All in all, I think we found ourselves broadly in agreement with the outcomes of the ADL Repository and Registries summit, as summarised by Dan Rehak, especially in: the increase in interest in social media and web 2.0 rather than conventional, formal repositories; the focus on understanding what we are really trying to do and finding out what users really want; and in not wanting new standards, especially not new repository-specific standards.

Finally, thanks to Roger Greenhalgh, I now know that there is a world carrot museum online.

Resource profiles for learning materials

Stephen Downes has written a position paper which builds on his idea of Resource Profiles from 2003. The abstract runs:

Existing learning object metadata describing learning resources postulates descriptions contained in a single document. This document, typically authored in IEEE-LOM, is intended to be descriptively complete, that is, it is intended to contain all relevant metadata related to the resource. Based on my 2003 paper, Resource Profiles, an alternative approach is proposed. Any given resource may be described in any number of documents, each conforming to a specification relevant to the resource. A workflow is suggested whereby a resource profiles engine manages and combines this data, producing various views of the resource, or in other words, a set of resource profiles.

I’ve been interested in the idea of resource profiles since I first read about them, but more recently had them in mind while doing the Learning Materials Application Profile Scoping Study. Throughout that work we found heterogeneity to be a big theme: different metadata requirements and standards for different resource types, different requirements for supporting different activities, and information (potentially) available from a diverse range of systems. These all align well with what Downes’ says about resource profiles (and I wish I had said more along those lines in the report).

One thing I’ld like to see demonstrated is how you link all the information together. The same resource is going to be identified differently in different systems, and sometimes not at all. So if you have a video of a lecture you might want to pull in technical metadata from one system (and remember the same video may be available in different technical formats), licence metadata from another system which uses a different identifier, and link it to information about the course for which the lecture was delivered held in a system that doesn’t know about the video at all. How do you make and maintain these links? Some of the semantic web ideas will help here (e.g. providing ways of saying that the resource identified here and the resource identified there are the same as each other; or providing typed relations, “this resource was used in that course”). One of the positive things I’ve seen in the DC-Ed Application Profile and ISO-MLR Education work is that they are both building domain models that make these relationships explicit (see the DC-Ed model and ISO MLR model).

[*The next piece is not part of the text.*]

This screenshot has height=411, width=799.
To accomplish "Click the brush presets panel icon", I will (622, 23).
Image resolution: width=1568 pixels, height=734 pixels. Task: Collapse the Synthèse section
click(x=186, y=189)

This work also reminds us that much of the educational information that we would like to gather relates not so much to the resource per se as to the use (intended or actual) or the resource in an educational setting. Maybe some of the work on tracking OER use could be helpful here: one of the challenges with tracking OERS is to discover when an OER has been by someone and what they used it for. If (and it is a very big if, it won’t happen accidentally) that leads you on to metadata about their use, then perhaps you could start to gather meaningful information about what education level the resource relates to, etc.

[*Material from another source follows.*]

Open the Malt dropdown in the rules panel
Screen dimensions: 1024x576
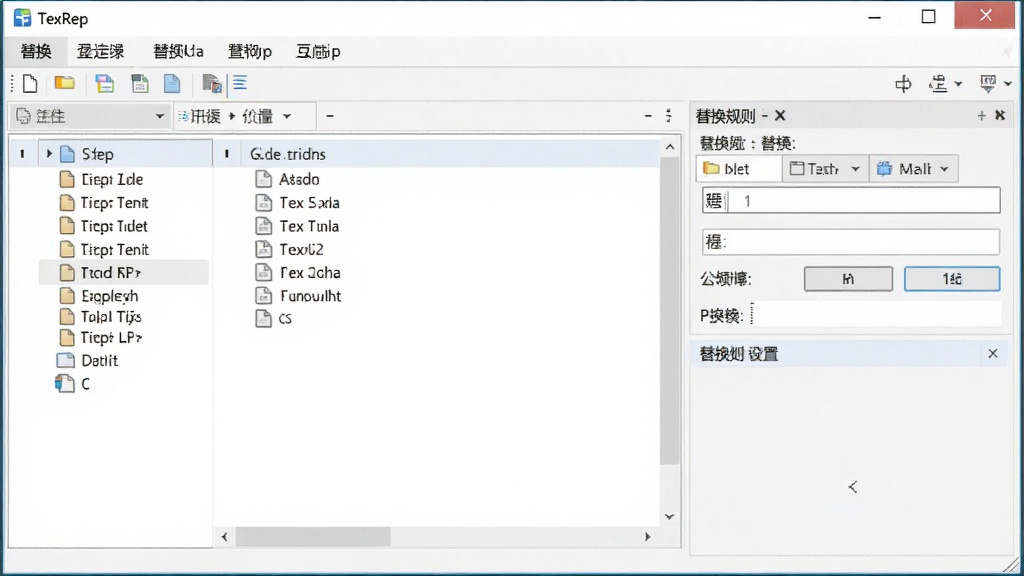point(913,169)
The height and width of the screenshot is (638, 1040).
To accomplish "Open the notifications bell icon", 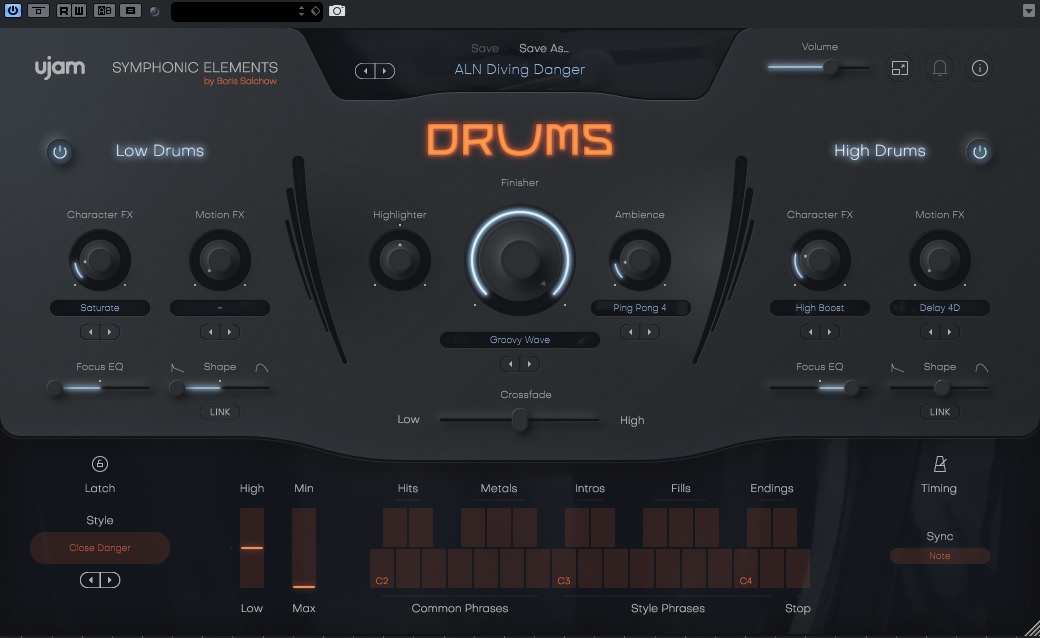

Repositories and the Open Web

On the 19 April, in London CETIS are holding a meeting in London on Repositories and the Open Web. The theme of the meeting is how repositories and social sharing / web 2.0 web sites compare as hosts for learning materials: how well does each facilitate the tasks of resource discovery and resource management; what approaches to resource description do the different approaches take; and are there any lessons that users of one approach can draw from the other?

Both the title of the event (does the ‘and’ imply a distinction? why not repositories on the open web?) and the tag CETISROW may be taken as slightly provocative. Well, the tag is meant lightheartedly, of course, and yes there is a rich vein of work on how repositories can work as part of the web. Just looking back are previous CETIS events I would like to highlight these contributions to previous meetings:

  • Lara Whitelaw presented on the PROWE Project, about using wikis and blogs as shared repositories to support part-time distance tutors in June 2006.
  • David Davies spoke about RSS, Yahoo! Pipes and mashups in June 2007.
  • Roger Greenhalgh, talking about the National Rural Knowledge Exchange, in the May 2008 meeting. And many of us remember his “what’s hot in pigs” intervention in an earlier meeting.
  • Richard Davis talking about SNEEP (social network extensions for ePrints) at the same meeting

Most recently we’ve seen a natural intersection between the aims of Open Educational Resources initiatives and the use of hosting on web 2 and social sharing sites, so, for example, the technical requirements suggested for the UKOER programme said this under delivery platforms:

Projects are free to use any system or application as long as it is capable of delivering content freely on the open web. However all projects must also deposit their content in JorumOpen. In addition projects should use platforms that are capable of generating RSS/Atom feeds, particularly for collections of resources e.g. YouTube channels. Although this programme is not about technical development projects are encouraged to make the most of the functionality provided by their chosen delivery platforms.

We have followed this up with some work looking at the use of distribution platforms for UKOER resources which treats web 2 platforms and repository software as equally useful for that task.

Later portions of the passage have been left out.